BEAUTIFUL PICTURES send the wrong message as to what will be delivered. The writers could change that and send a really powerful “this is possible message” if they focused on the engineering specifications.
Better news reporting can make a difference. I urge them to improve on an otherwise good publication.
The April 2015 issue of CBTL-WATCH AFRICA is a very well laid out and professionally scoped marketing tool for the ocean carrier. It presents colorful to look at and generally well written subject themes for the various geographic sections of its Africa maritime business.
The authors put the best face forward in describing the announced railway modernization projects in this one April issue. The photo cover of the marketing document is beautiful.
Unfortunately, almost none of the modern railway operation pictured in that cover — or later in a page dedicated to Zambia –DRC modernized service — will occur under the current African rail plans.
A due diligence investigative report would quickly note that the image of the massive and highly efficient doublestacked container trains in the photos CANNOT OPERATE on the currently proposed rail lines in the story.
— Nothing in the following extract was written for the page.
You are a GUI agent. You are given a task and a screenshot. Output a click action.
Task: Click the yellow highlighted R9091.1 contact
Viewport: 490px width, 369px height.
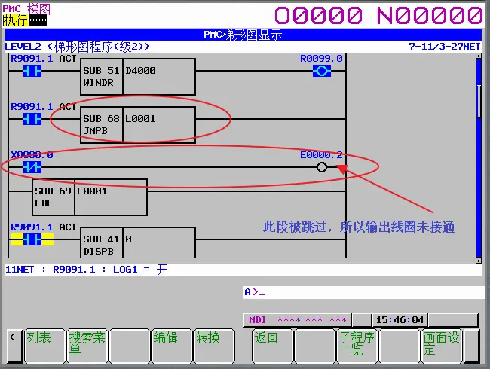tap(32, 239)
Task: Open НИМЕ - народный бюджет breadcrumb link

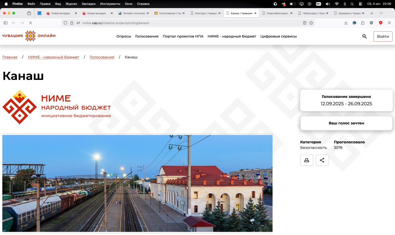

In fact, from an engineering and economics technical view, NOT A SINGLE AFRICAN PROPOSED FREIGHT RAILWAY WILL BE ABLE TO OFFER DOUBLESTACK CONTAINER FREIGHT SERVICE using their current proposed engineering guidelines.
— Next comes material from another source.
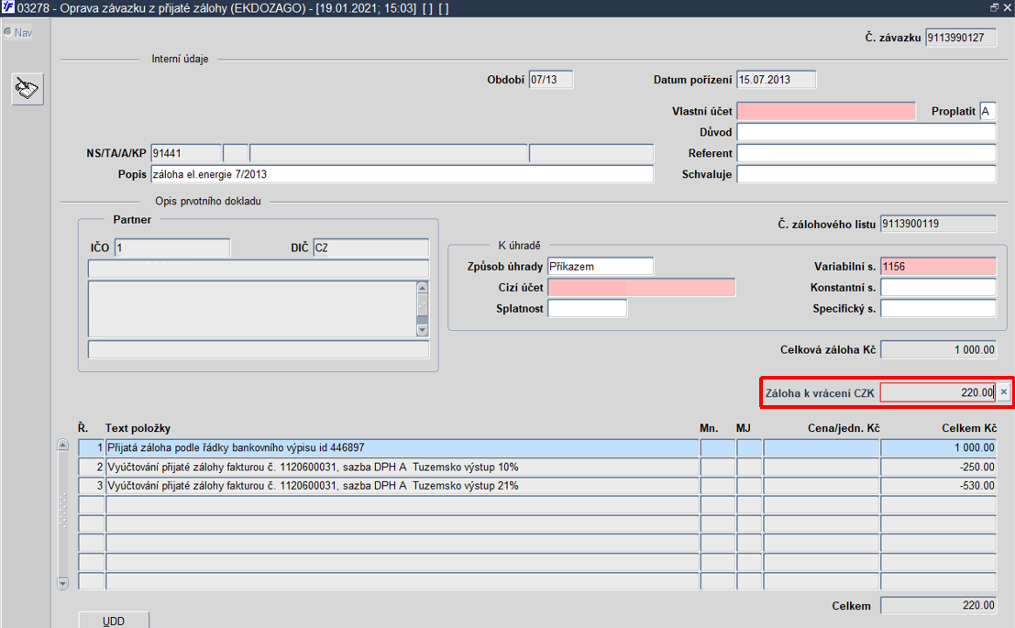Click the Proplatit field with A
Image resolution: width=1015 pixels, height=628 pixels.
pyautogui.click(x=987, y=111)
Because the tracks and infrastructure bridges of these new railways WITH DOUBLESTACK CAPABILITIES would have to support 1) 33 to 35 metric ton axle loads, 2) trains lengths of about 2,500 to 3,400 meters, and 3) vertical clearances above the top of the rail head in the 6.1 to 6.2 meter range (if a diesel electric locomotive operation) and in the range of 6.8+meters if an electrified line.
Neither the reporters on these stories or the ministers doing the technical planning are focused on these fundamental yet missing design standards.
The result is sort of like announcing a new international airport plan, but the runways and terminal ramps will not accommodate modern B-777 or A380 aircraft. In aviation, that would get you fired.
I am hoping that a future issue of this otherwise great news magazine will correct these mistakes. Please, at least do not tease the audience with a picture image that technically will not happen. Unless someone changes the engineering design.
If the authors can use this technical rail intelligence in future issues, perhaps they can influence modernization changes to the plans. Such engineering change would truly benefit their African customers. Because doublestack trains are about 35% to 45% more efficient than the current African rail plans will allow.